If the production bottleneck keeps delaying the entry of cash flows from the Model 3, Tesla will most likely need another capital raise in the short term. However, that implies a streak of bad news, and at that time, the stock might be much lower than it is today. If that happens, the dilution will be higher for current shareholders.
How to approach the current production hell from an investor’s standpoint
Presently, I think Tesla is in a very competitive arena and traditional automakers are not standing still. However, it seems to me that Musk’s drive and the company’s horizontal structure offer execution speed and out-of-the-box solutions that other automakers cannot match. Make no mistake, what Tesla has achieved so far is heroic. In the auto industry, going from around $1 billion to $60 billion market cap in 10 years is exceptional. In that context, the current production hell might just become its biggest strength.
Graph 3 – Tesla stock price since its IPO
(Source: Google Finance)
That said, there are short-term risks related with operations that will influence cash management and might cause negative outcomes in the following 12 months.

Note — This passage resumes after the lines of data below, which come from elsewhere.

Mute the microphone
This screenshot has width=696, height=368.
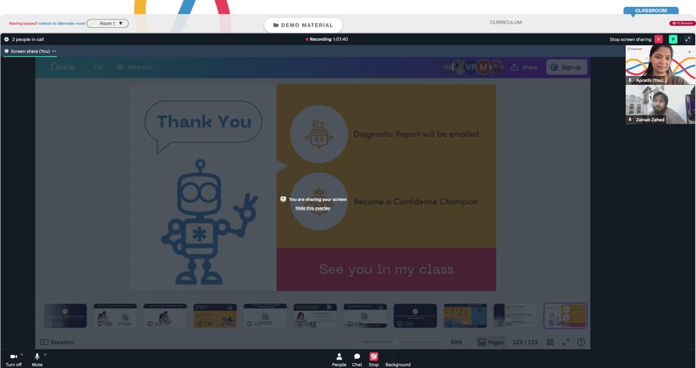37,360

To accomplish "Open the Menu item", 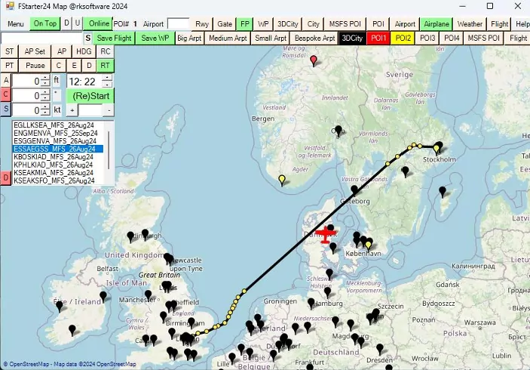I will [15, 23].

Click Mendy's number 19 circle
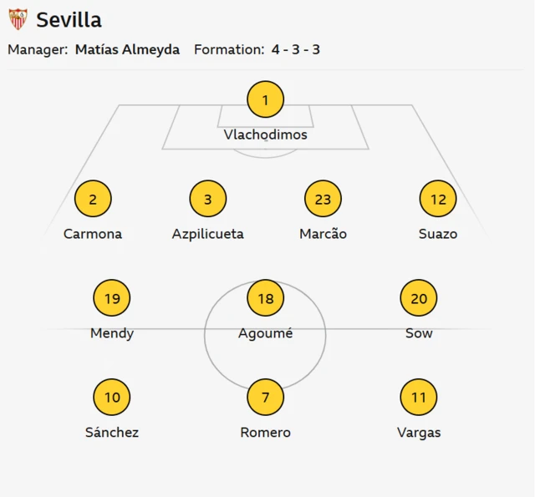(112, 298)

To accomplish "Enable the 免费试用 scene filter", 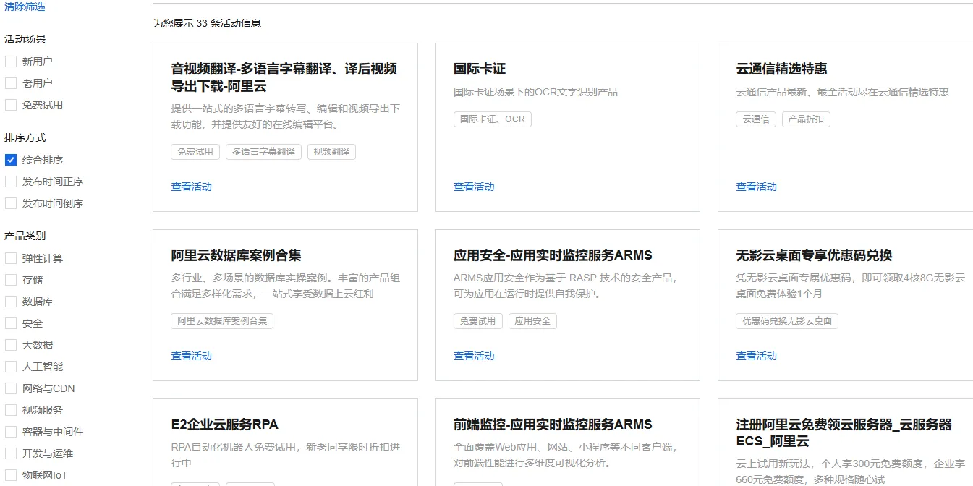I will coord(10,104).
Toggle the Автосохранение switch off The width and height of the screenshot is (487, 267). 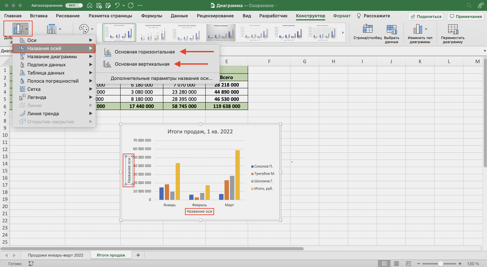pyautogui.click(x=74, y=5)

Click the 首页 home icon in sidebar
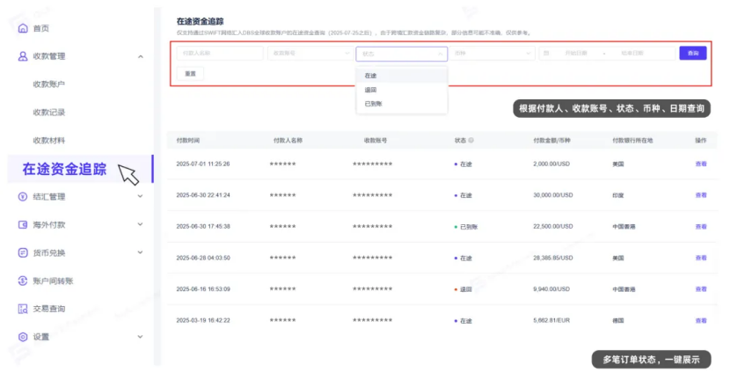[23, 28]
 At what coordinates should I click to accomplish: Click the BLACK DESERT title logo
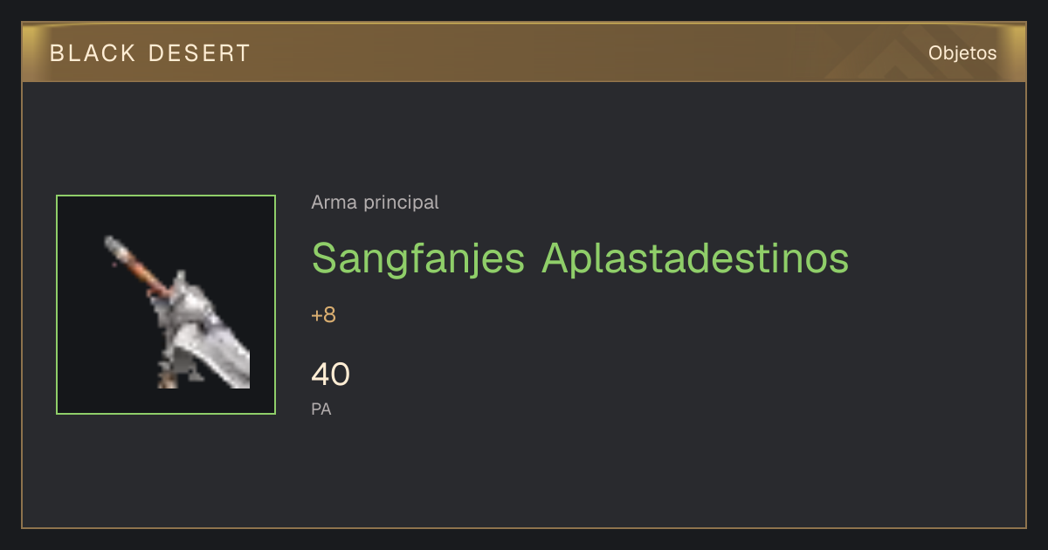(x=150, y=53)
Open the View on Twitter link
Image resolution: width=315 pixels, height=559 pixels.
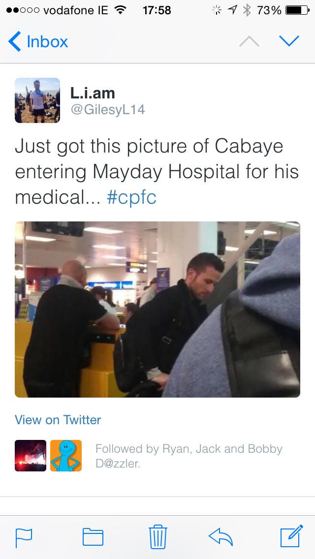pos(58,420)
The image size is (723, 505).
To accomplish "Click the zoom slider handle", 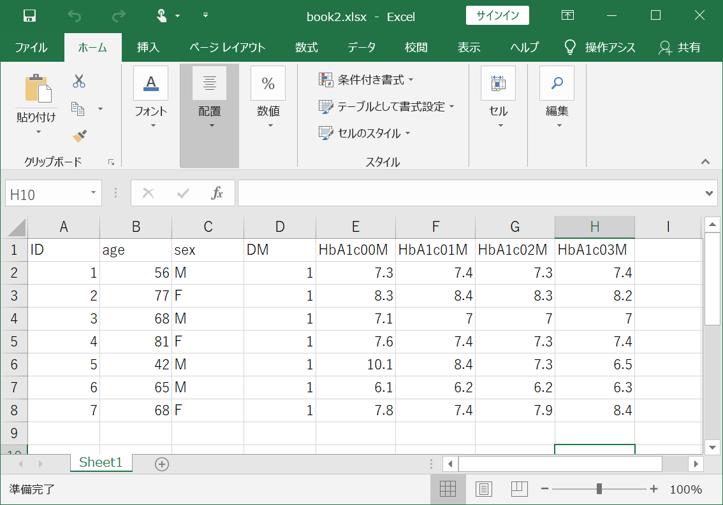I will (599, 489).
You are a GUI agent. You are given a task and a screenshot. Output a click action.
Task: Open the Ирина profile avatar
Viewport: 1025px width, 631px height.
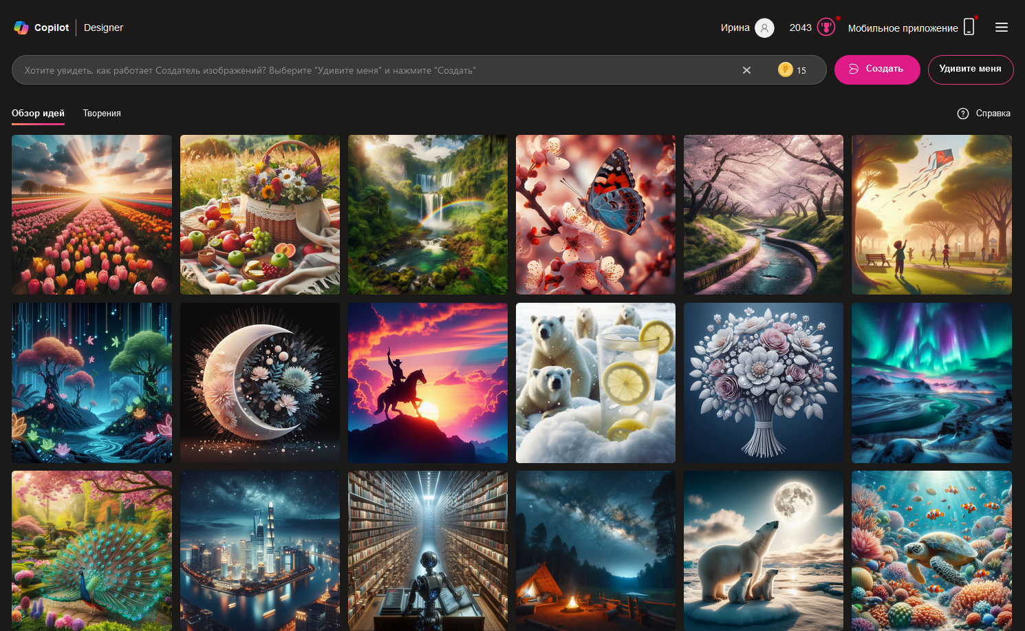point(764,28)
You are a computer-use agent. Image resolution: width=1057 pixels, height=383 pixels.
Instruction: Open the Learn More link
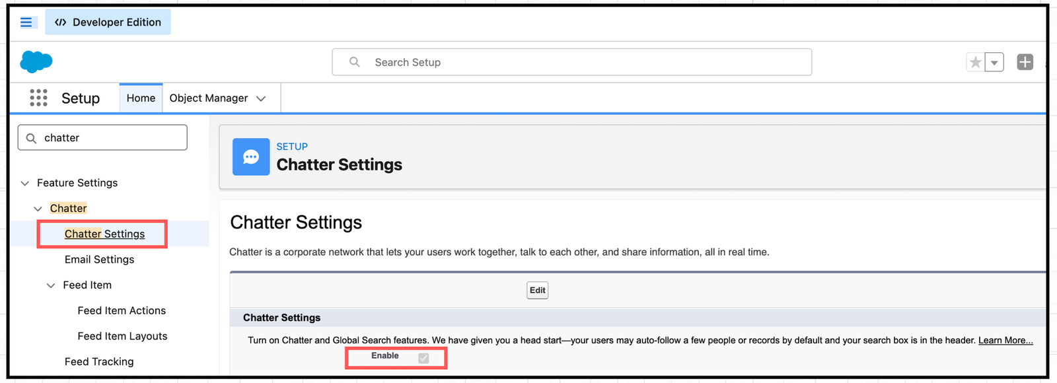1005,340
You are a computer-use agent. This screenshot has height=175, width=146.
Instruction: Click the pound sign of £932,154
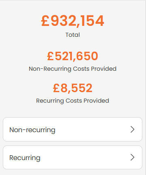pos(45,21)
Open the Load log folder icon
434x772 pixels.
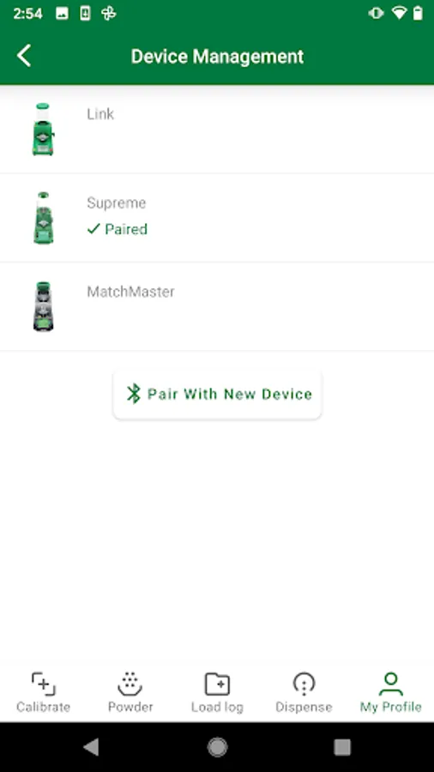coord(217,684)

The company’s strategy implies that until the Model 3 operations are stabilized, more capital will be necessary. However, the Tesla Semi and, most importantly, the Tesla Roadster 2.0 will be money makers. The company has come a long way from having zero manufacturing experience and trying to produce half a million cars. The first Roadster was plagued with problems, and its manufacture was far from being top-notch. The second version of the Roadster will be a huge leap from those early days. Above all, it has the conditions to be a money maker – the icing on the cake. The catch is that the Roadster is still years away.
Bearing that in mind, I think a lump sum investment should be avoided in the present. The Roadster 2.0 is still years away, and the Model 3 operations are still not stabilized.
You can follow two approaches to enter this stock. Stay on the sidelines until there is sufficient evidence that the company can solve the production problems and stabilize the process. The downside of this approach is the fact that as soon as it becomes widely known that Tesla is catching up on production, the stock will soar and you might miss the initial move. However, the long-term potential should offset the loss of knee-jerk reaction to a set of good news.
Another strategy is dollar-cost averaging during the next 12 months. This will provide both exposure to the stock and a cushion to absorb further negative news. Be disciplined and regularly reevaluate the investment thesis to incorporate developments capable of changing the future of this stock.
What I think you should not do is short the stock. There is a great article on Seeking Alpha titled “Why Good Shorts Go Bad…” There you can get a good grasp of the conditions necessary for a successful short. It suffices to say that although the short term might push the stock down, I do not think all the conditions are met to have a successful short.
I’ll just mention two important questions. Who’s on the other side of the short? Namely, who is supporting the stock, or who might jump in to save the day? And is there a clear catalyst that might change the psychology of the investors? In my opinion, the answers to these questions lie in a clouded area, and therefore, it is extremely hard to be precise about how the short would work. This is not to say you cannot make money shorting the stock, it just means it is hard to do so consistently. We all have seen Tesla soaring on bad news… the stock has been a short trap.
Disclosure: I/we have no positions in any stocks mentioned, but may initiate a long position in TSLA over the next 72 hours.